The scriptures, narratives, examples and legal precedents upon which both Jewish and Islamic legal traditions base their rulings on war and violence are largely ancient and medieval and nature.  They speak of a time of  relatively small scale warfare.  Armies lined up against other armies or perhaps small groups of insurgents fought guerilla wars with larger armies. Combatants were clear and well-defined.  Weapons were smaller. There were stones, knives, hatchets,  swords, bows, long-bows, cross bows and eventually cannon and muskets. These  short range weapons required a virtual face to face engagement with the enemy.  Even in the heat of battle, it would be hard to forget the humanity of your opponent. Though tragic, such wars were necessarily limited in scope and damage. They were wars that could be won. Territory could be conquered and successfully held.  In one to one engagement with the enemy, the killing of non-combatants was certainly possibly but not likely.  Commanders fought at the head of their troops.  When those in power face the same imminent danger as their troops, it can create powerful incentives to make peace (or accept submission).

In modern warfare,  we move further and further from face to face engagement. The incentives for peace are largely gone. The war makers are in boardrooms far removed from their battlefields. Aerial bombings and the use of unmanned drones alienate even the soldier from the heat of battle, reducing the enemy to pixels on a screen. The  drone soldier who prowls the plains of Afghanistan for his targets from the air-conditioned comfort of Las Vegas knows nothing of the ancient “nobility” of war or has any reason to avoid its savagery .  Big powerful weapons from assault rifles to cluster bombs make “collateral damage” the killing of innocents and absolute certainty.  As human beings crowd themselves into denser and denser population centers, war begins to look more and more like shooting rats in a barrel. Collective punishment also becomes a certainty. Nuclear and biological weapons make the wanton destruction of environment an inevitable consequence of pulling those triggers. There is little face-too-face engagement to humanize the enemy. The horrors of war make less impression on minds and hearts awash in endless dramatized violence.
The limitations that our religious traditions put on the practice of violence have effectively become meaningless today. If war was ever noble, it can’t be now.  Jews carry the image of the God-commanded struggle to conquer The Land in the time of Joshua. Muslims see the glory days of Islamic expansion, the violent struggles of the early Muslim community.  Americans fantasize about the conquering of the West, the brave cowboy.  I have come to believe that  F-16s, drones, assault rifles, bunker-busters, cluster bombs, phosphorous weapons, and biological weapons have rendered all of that a quaint fantasy.  The goals and values that our religions teach us can no longer be furthered by modern war. 
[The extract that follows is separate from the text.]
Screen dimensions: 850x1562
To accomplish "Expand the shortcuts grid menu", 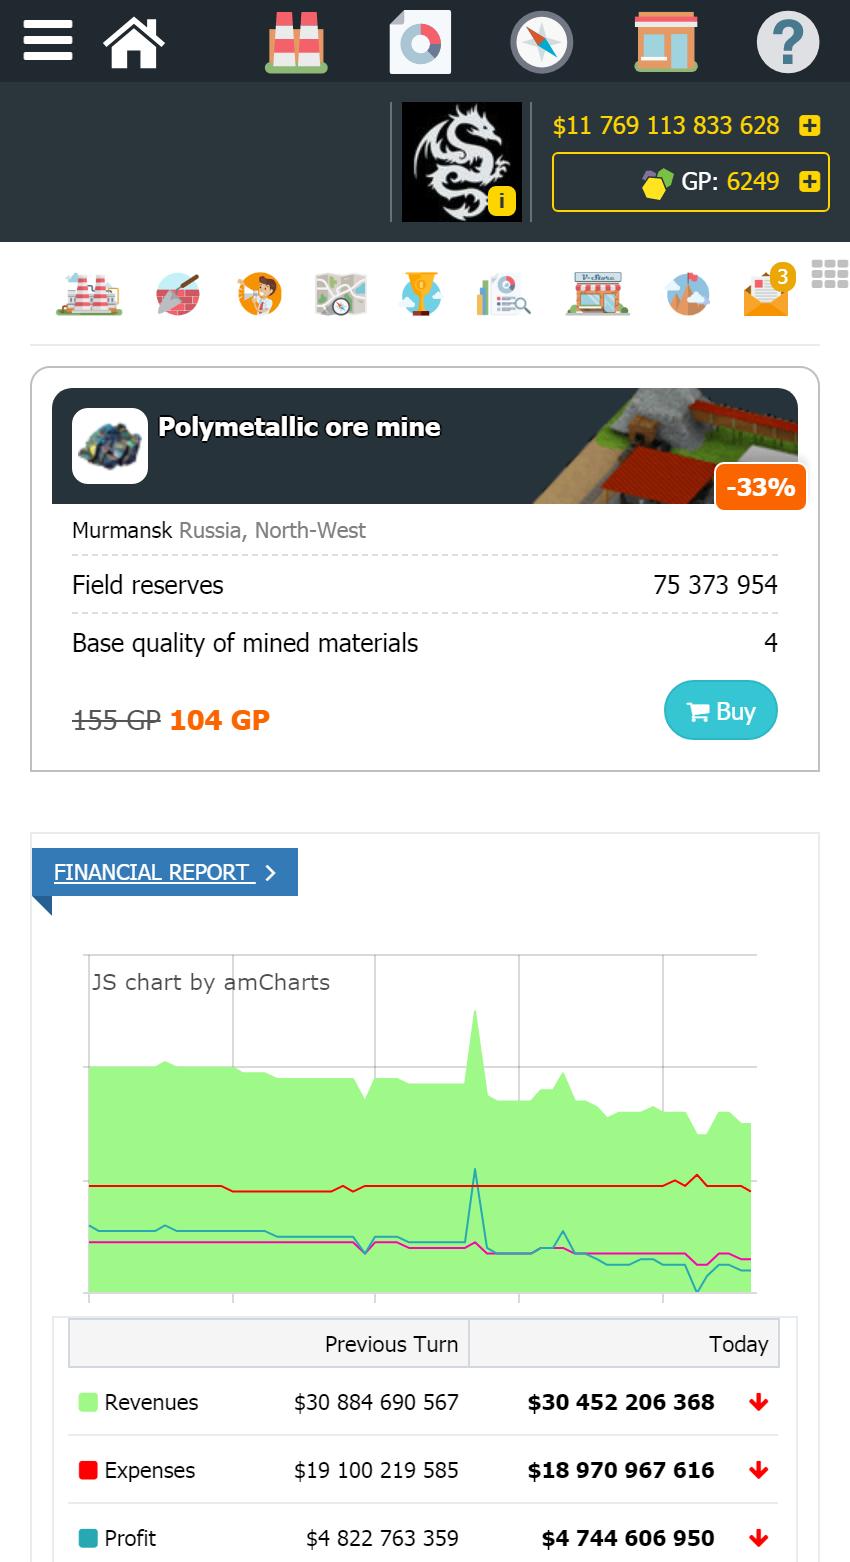I will (829, 274).
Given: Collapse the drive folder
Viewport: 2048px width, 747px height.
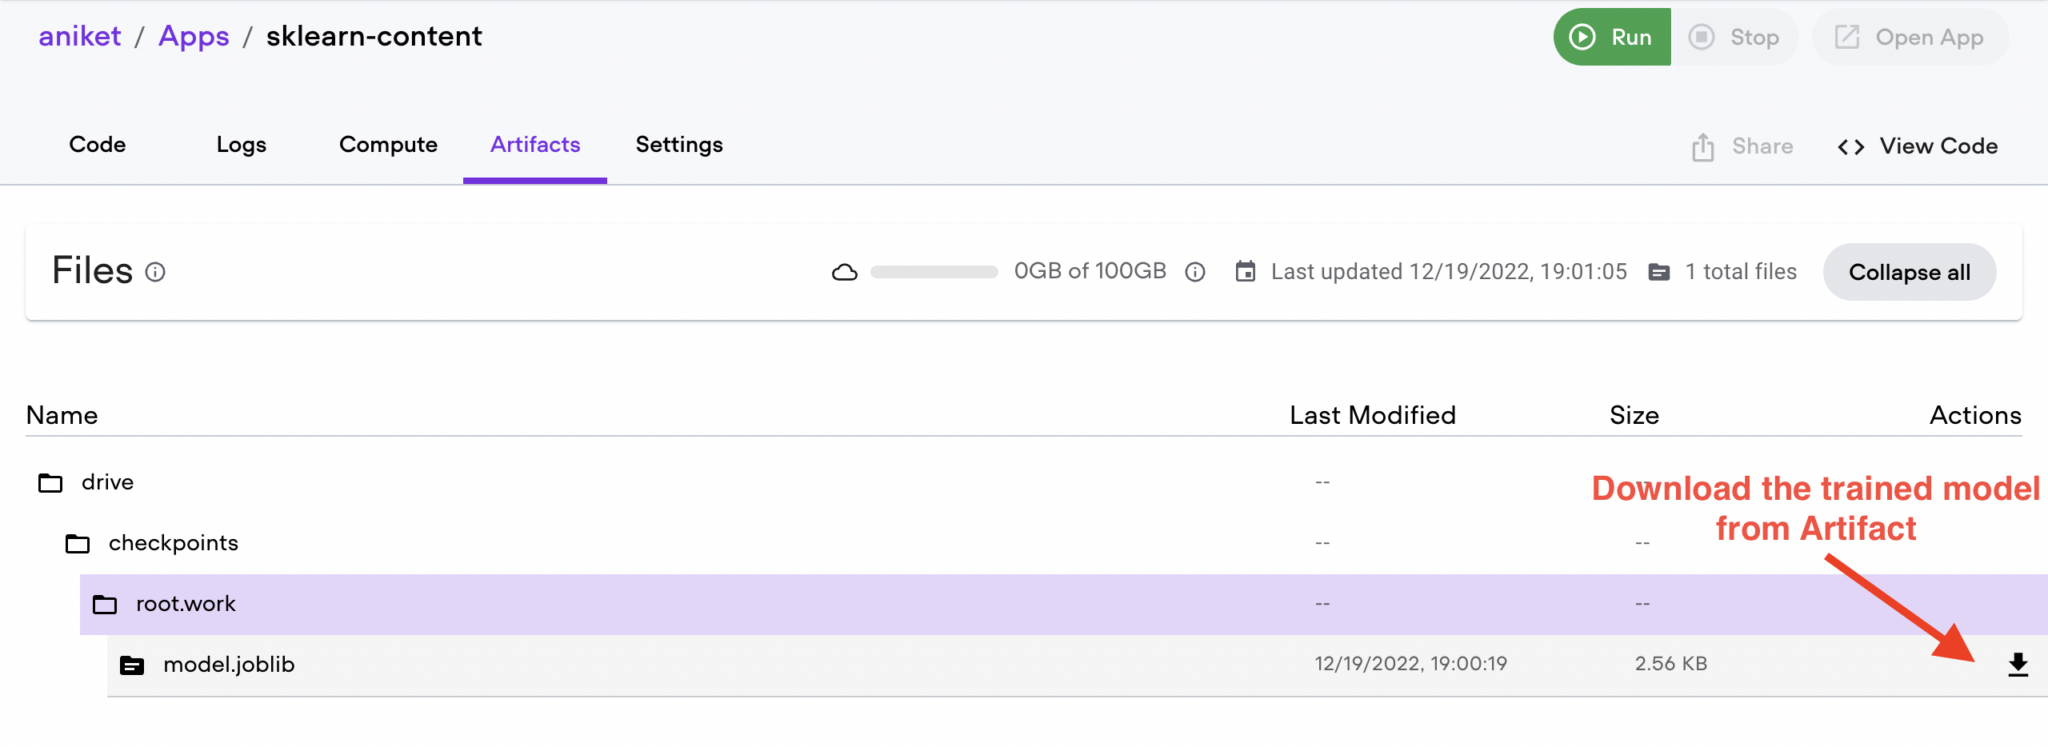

If the facts on the ground make the limitation on violence an impossibility, we have two possibilities;  to obliterate those limitations or to embrace some kind of collective practical pacifism. The movement has clearly been to do the former.  The definition of non-combatant becomes more and more narrow. Scholars will find reasons to consider children and women as “legitimate targets.”  They dig deep into our complex traditions to find texts to defend the indefensible We invent euphemisms like “collateral damage” to cover up our wanton destruction of human life and human environment.


I am not really a pacifist. I recognize that people sometimes have to defend themselves. I would use violence to defend myself, my family, or others from harm.   I am not prepared to argue that somehow it would have been better not to fight the Nazis.  (The inevitable challenge.) I humbly recognize that my faith acknowledges the legitimate use of violence and I take that very seriously.  At the same time, I can’t ignore the growing disconnect between the kind of warfare we see in the real world and any possibility of building the  world that both Judaism and Islam envision, a world devoted to the service of God in peace.
 
I am struggling  and now sharing the struggle with you. I look forward to your reasoned, polite, heart-felt thoughts and comments.